As you should know, I love turtles. I’m into them so very much. When it comes to games, I like graphical adventure games and am a fan of them. So when I saw a product that combined the two of them, Runaway: Dream of the Turtle , I just had to get it.
I’ve always been a fan of adventure games. From Day of the Tentacle, the Kyrandia series, Sam & Max, the Monkey Island games, Grim Fandango and so on, I love it. And I’ve also always liked the way LucasArts made them. They always had great graphics, awesome storylines, wit, and humor. They didn’t stump you on the head if you made a mistake and you couldn’t die thus eliminating having to start the game from the very beginning or having to save the game every time you tried something.
Given the fact that LucasArts was the best in my mind and that other companies’ games never measured up, I was really impressed with Runaway. It’s an awesome game! Graphics are wonderful, there’s humor, voice acting is good…it rivals LucasArts games.
Graphics are top-notch with the feel of The Curse of Monkey Island. Interface follows the standard adventure game look, with the main game window taking most of the screen. The cut-scenes are with the same look and style of the game, and you can pause them!! Humor is great, the main character, Brian, says funny one-liners, with comedy mixed in the conversations with non-player characters and scattered throughout the game. The storyline is interesting and engaging, it opens up to reveal that there’s more to the game than first lets on.
You play Brian Basco, the main character of the first Runaway game, Runaway: A Road Adventure, as he goes about searching for his missing girlfriend and discovering and solving a bunch of stuff along the way.
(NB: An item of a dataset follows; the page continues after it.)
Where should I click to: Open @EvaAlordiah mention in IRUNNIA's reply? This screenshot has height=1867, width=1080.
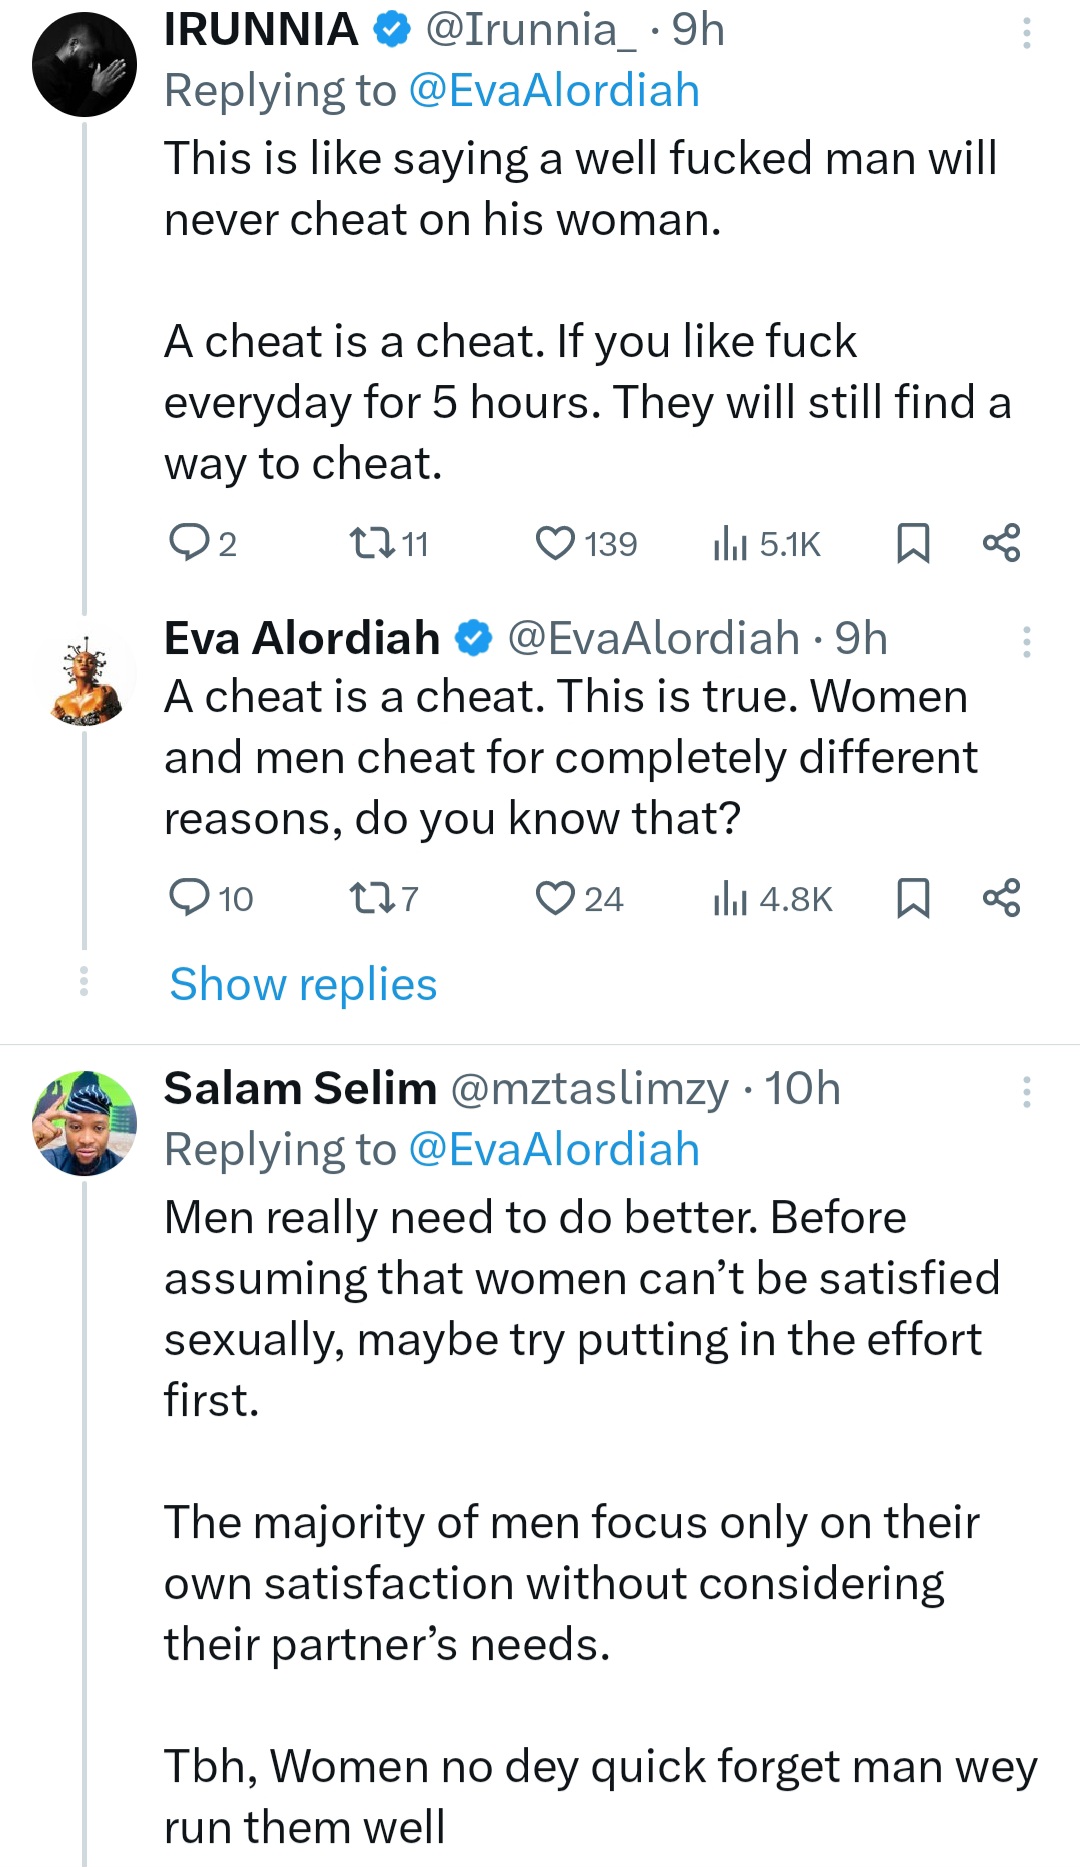(553, 91)
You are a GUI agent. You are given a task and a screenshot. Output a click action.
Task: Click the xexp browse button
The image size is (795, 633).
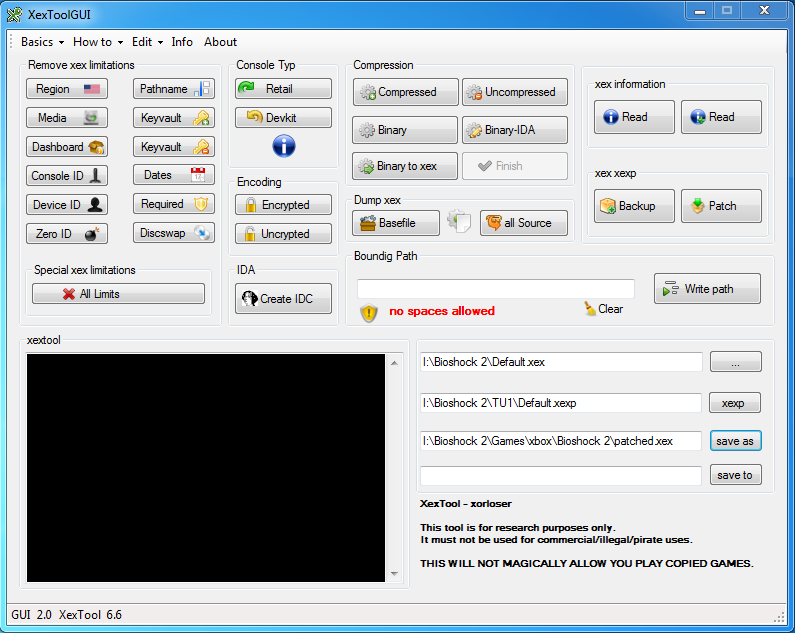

There are 6 chapters in all, so you know how long the whole game is. I’ve been playing with it for several hours so far for a week, And I’m currently in chapter 5. I’ve found the puzzles easy so far, but it has increased (somewhat) in diffculty. I had gotten stuck on both chapters 1 and 2, but after a good pixel hunt (scouring the screen), I found things/places I hadn’t seen before and made the rest of the puzzles flow. Unfortunately, pixel hunting is just a part of adventure games. I’m a little disappointed that the solutions I needed to continue were solved with pixel hunts.
Overall, I really like the game and highly recommend it for the storyline-loving adventure game fans. After I finish this game I’m going to get the first game in the series, Runaway: A Road Adventure.